* _Problem statement_: Once the line with "Task: Open the Wi-Fi icon in the menu bar" is found in the entries below, repeat it and each following line exactly, up to and including the line with "Click the @". Add no other lines.

* _Entries taken from a collection_:
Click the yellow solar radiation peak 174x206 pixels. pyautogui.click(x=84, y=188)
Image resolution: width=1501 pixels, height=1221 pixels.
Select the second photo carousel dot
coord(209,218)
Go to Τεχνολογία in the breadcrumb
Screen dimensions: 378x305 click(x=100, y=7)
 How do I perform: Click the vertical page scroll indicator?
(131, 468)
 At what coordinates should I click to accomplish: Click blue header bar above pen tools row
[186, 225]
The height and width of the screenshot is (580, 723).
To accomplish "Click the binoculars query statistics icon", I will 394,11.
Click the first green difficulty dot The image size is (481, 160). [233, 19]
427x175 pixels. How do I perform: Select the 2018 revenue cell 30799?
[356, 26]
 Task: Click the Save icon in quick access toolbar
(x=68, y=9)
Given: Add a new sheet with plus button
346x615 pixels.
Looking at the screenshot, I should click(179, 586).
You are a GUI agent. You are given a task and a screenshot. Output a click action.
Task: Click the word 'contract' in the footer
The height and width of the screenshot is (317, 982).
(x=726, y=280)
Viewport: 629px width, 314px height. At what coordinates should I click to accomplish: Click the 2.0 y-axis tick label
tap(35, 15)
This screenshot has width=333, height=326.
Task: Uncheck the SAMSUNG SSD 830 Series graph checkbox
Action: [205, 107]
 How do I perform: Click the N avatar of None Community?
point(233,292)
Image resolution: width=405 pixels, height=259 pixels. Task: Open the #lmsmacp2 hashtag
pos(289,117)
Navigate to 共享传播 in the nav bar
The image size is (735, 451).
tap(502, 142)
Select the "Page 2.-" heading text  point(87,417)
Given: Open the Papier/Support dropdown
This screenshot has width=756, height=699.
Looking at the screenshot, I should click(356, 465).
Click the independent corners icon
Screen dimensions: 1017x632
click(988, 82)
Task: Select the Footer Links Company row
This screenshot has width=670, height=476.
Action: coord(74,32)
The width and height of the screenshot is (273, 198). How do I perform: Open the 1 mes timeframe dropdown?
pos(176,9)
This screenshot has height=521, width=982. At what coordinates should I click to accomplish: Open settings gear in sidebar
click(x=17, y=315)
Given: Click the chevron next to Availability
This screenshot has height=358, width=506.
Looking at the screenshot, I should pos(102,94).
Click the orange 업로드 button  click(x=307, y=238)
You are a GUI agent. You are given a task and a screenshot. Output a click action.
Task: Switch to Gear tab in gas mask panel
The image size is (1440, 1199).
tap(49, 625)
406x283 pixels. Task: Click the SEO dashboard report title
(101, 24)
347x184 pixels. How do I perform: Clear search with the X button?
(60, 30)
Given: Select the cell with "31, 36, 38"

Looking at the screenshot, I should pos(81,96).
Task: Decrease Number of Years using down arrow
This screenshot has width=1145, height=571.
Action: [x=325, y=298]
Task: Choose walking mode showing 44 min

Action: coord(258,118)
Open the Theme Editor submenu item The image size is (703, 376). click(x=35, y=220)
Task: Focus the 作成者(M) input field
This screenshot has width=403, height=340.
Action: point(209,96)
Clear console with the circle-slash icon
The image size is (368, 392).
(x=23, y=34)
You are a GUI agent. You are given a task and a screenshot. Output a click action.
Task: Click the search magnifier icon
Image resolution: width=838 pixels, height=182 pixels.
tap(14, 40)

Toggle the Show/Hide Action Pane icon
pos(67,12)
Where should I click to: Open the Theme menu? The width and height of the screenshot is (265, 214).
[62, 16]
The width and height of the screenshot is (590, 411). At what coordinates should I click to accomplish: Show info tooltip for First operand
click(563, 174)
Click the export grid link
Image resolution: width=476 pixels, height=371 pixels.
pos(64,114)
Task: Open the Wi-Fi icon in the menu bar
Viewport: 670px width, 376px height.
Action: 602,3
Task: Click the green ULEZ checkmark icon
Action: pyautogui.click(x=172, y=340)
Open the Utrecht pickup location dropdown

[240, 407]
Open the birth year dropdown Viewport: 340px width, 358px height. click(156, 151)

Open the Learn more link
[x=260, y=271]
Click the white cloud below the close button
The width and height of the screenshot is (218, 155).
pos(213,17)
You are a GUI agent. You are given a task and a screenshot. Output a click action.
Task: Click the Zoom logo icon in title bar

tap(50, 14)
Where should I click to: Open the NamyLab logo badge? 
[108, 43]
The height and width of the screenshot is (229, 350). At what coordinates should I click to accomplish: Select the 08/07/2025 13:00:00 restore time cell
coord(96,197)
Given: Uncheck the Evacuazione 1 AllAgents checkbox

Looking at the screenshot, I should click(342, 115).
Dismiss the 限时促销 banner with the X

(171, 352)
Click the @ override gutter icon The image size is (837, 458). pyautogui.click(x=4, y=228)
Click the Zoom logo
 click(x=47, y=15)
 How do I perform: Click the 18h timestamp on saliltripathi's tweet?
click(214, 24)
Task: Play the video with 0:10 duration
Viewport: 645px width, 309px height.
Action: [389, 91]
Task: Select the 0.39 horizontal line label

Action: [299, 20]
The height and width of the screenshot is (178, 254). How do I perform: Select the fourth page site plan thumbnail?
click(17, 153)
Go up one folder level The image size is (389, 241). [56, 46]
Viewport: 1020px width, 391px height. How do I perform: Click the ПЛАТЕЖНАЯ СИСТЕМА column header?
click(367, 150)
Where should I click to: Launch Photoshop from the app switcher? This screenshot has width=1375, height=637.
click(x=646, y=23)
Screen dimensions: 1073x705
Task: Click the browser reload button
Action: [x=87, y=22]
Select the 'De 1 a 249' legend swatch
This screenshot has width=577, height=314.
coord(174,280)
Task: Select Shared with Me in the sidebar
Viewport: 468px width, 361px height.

* _Task solution_:
Task: Open the Wi-Fi icon in the menu bar
Viewport: 670px width, 376px height.
Action: 602,3
Task: Click the green ULEZ checkmark icon
Action: pyautogui.click(x=172, y=340)
Open the Utrecht pickup location dropdown

[240, 407]
Open the birth year dropdown Viewport: 340px width, 358px height. click(156, 151)

Open the Learn more link
[x=260, y=271]
Click the white cloud below the close button
The width and height of the screenshot is (218, 155).
pos(213,17)
You are a GUI agent. You are given a task and a screenshot. Output a click action.
Task: Click the Zoom logo icon in title bar

tap(50, 14)
Where should I click to: Open the NamyLab logo badge? 
[108, 43]
The height and width of the screenshot is (229, 350). At what coordinates should I click to accomplish: Select the 08/07/2025 13:00:00 restore time cell
coord(96,197)
Given: Uncheck the Evacuazione 1 AllAgents checkbox

Looking at the screenshot, I should click(342, 115).
Dismiss the 限时促销 banner with the X

(171, 352)
Click the @ override gutter icon The image size is (837, 458). pyautogui.click(x=4, y=228)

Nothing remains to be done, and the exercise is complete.